Saved entries
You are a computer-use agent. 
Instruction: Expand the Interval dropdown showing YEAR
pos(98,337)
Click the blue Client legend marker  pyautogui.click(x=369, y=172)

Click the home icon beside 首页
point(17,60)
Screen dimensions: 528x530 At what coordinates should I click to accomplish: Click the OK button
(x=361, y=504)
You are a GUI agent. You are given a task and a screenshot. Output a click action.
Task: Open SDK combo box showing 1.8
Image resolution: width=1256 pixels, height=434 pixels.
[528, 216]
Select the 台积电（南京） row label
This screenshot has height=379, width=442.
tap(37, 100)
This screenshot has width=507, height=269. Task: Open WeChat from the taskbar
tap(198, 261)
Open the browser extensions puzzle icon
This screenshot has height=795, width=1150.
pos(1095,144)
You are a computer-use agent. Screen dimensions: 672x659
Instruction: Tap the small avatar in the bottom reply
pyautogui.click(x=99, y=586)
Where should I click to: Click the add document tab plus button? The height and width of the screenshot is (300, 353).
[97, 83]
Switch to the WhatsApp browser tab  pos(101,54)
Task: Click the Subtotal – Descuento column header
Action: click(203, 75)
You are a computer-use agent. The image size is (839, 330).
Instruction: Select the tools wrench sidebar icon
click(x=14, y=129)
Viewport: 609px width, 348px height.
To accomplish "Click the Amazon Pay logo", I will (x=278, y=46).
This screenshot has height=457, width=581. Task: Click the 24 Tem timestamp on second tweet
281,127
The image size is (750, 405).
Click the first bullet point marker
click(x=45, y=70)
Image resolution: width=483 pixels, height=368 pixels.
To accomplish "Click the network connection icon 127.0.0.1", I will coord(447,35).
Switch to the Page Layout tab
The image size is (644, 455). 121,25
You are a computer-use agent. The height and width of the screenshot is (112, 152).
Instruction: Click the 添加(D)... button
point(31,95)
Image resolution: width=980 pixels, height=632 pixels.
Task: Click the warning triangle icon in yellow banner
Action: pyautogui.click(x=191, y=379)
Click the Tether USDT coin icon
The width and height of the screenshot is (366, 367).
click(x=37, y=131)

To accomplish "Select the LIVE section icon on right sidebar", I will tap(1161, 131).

» Activity
Nothing but a number is expected here: the number of lines in the entries that include the word "computer".

» Answer box
4